UTSA's population of students with disabilities represents a variety of disability groups that fluctuates from semester to semester. A typical long semester will include students who may have a visual, hearing, physical, mental and/or learning disorder. There are typically over 1200 students with disabilities attending classes at UTSA during each of the fall and spring semesters. Each student will have a unique set of abilities and disabilities requiring unique accommodation(s). These may include but are not limited to:

  • Extended time on examinations
  • Reduced Distraction Environment for exams
  • Note-taking assistance and/or copies of notes
  • Use of audio recorder in class
  • Preferential seating in the classroom
  • Alternative media formats
  • Sign Language Interpreter or Captionists in class
  • Readers or scribes for tests
  • Large print material or use of CCTV
  • Audio Loop (assistive listening device)
  • The freedom to change positions or take breaks in class
  • Absentee or Tardy leniency
    Faculty and Staff are not responsible for disability determination and/or the selection of accommodations; however, their input is valued and we often consult with them before prescribing an accommodation.

b. Referring a Student to SDS

If a student mentions any physical or mental concern/disability to you as a faculty or staff member, please immediately refer them to Student Disability Services (SDS). You do not have to collect their documentation, letters from doctors, psychological testing or the like. Although we understand that instructors often only want to help students, before they assume the responsibility of looking at a student's medical documentation to determine if he or she is eligible for accommodations under Section 504 of the Rehabilitation Act of 1973 or the ADA, simply make a referral to Student Disability Services. Again, the student must come to SDS for any accommodation related to a disability.

Once the student completes the registration process and makes an accommodation request for their classes, faculty will receive an official electronic notification letter that outlines the agreed upon individual accommodation plan as well as instructions on how to implement various accommodations. Depending on when accommodation request forms are received by SDS, emails will be sent out at the beginning of each semester and throughout the semester. Each fall and spring semester, SDS implements deadlines to submit accommodation requests to their instructors. (Note: If an instructor has not been assigned to the course or an email address cannot be identified for the assigned instructor, SDS will send the accommodation letter via email directly to the student who will then be responsible to notify their instructor/s directly). When instructors receive notification of accommodation, students and instructors should engage in a discussion to make sure an accommodation “plan of action” has been put in place and have agreed on how these accommodations will be implemented.

It is important to note that not all physical or mental conditions rise to the level of being a disability as defined by the ADA. For instance, a broken limb can be a major inconvenience; but provided it is healing in the usual amount of time, without complications, it would not be considered a disability.

NOTE: It is likely that SDS will determine some of the students you refer to us as not actually having a true disability based on the ADA. Unless you receive an official accommodation notification from SDS, faculty are not required to make any adjustments in their teaching methods, test delivery etc. based upon Section 504 or the ADA.

c.

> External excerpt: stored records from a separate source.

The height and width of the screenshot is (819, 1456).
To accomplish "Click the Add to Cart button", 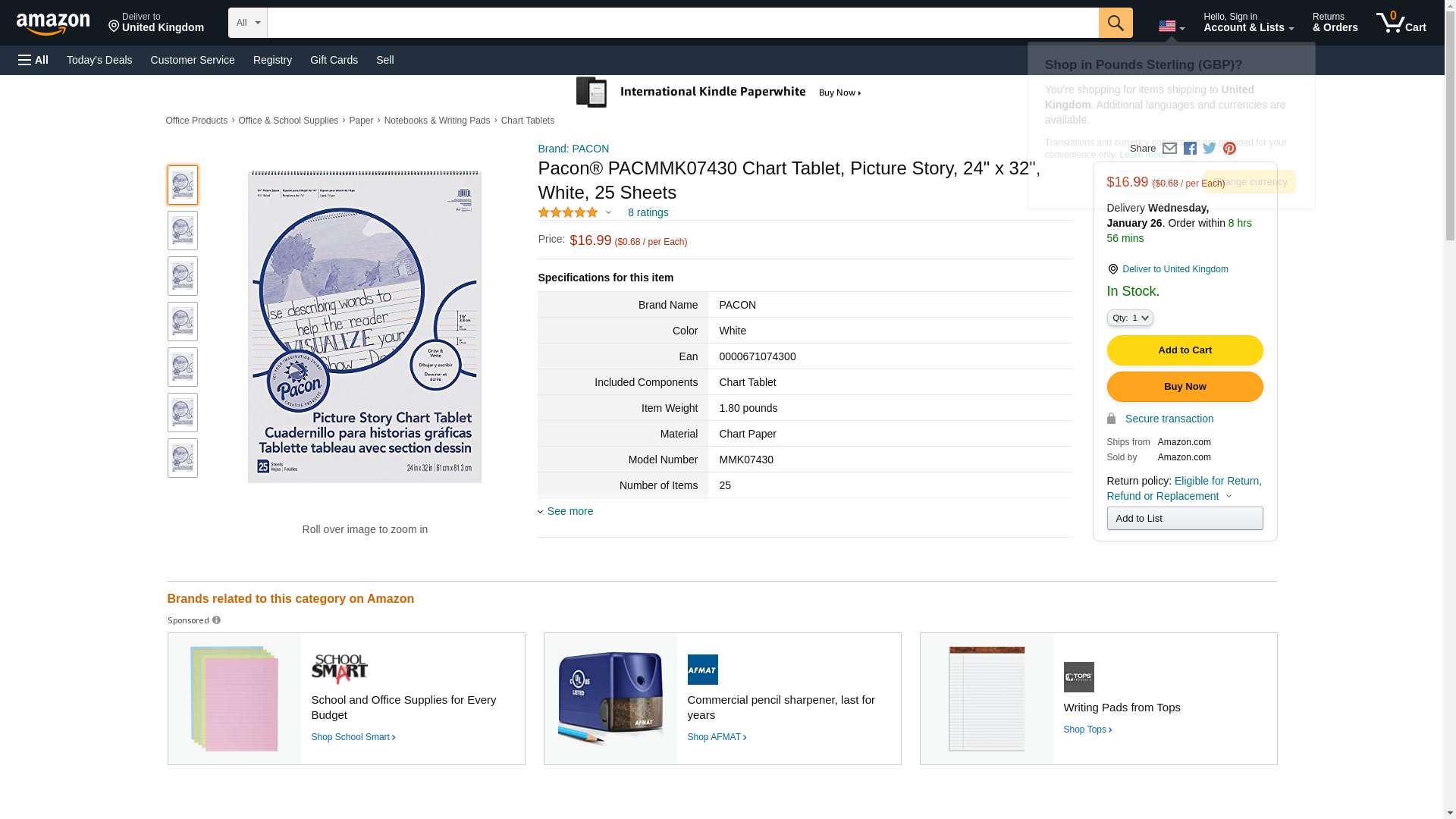I will pyautogui.click(x=1185, y=350).
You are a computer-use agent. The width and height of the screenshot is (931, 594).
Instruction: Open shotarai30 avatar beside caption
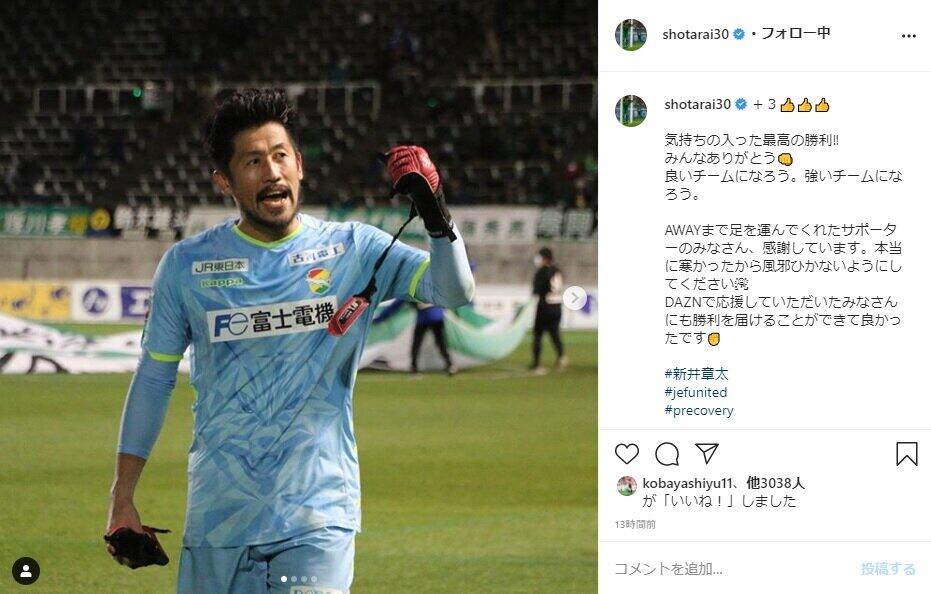[x=631, y=110]
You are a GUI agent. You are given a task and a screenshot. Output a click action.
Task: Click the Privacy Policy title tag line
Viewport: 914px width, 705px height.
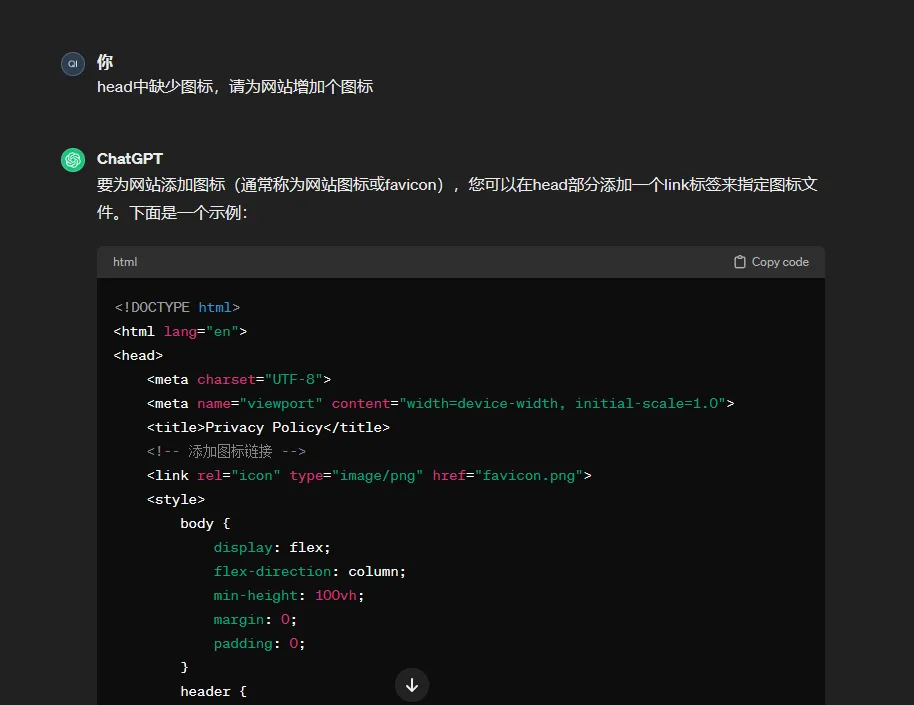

Confidentiality (Extremely Important):

The disclosure of a disability and the need for accommodations is an extremely sensitive subject requiring the utmost confidentiality. Discussion between the student and faculty member should be protected. Furthermore, your ability to work with the student to ensure equal opportunity in your class to consume knowledge and be fairly tested on course material will largely depend on a positive "work with me" attitude from both parties. Keep in mind that students do not necessarily have to reveal a specific diagnosis to you, but they must do so in our office and provide substantial documentation of the condition. It is very important, unless the student decides otherwise, that he or she not be identified as a person with a disability to other faculty, staff or classmates. For students with obvious disabilities, like wheelchair users, disclosure of the disability cannot be avoided; but students with learning disabilities and/or mental health impairments can be sensitive about being identified as a student with a disability. Therefore, it is very important that instructors avoid “singling out” such students in the classroom. For instance, instructors often help students find a volunteer notetaker. Unless the student says otherwise, the instructor should request a

notetaker but not disclose whom the notetaker will be assisting. He or she should collect the copies of the notes and allow the student to pick them up at his or her office, or some other manner that would enable the student to maintain his or her anonymity.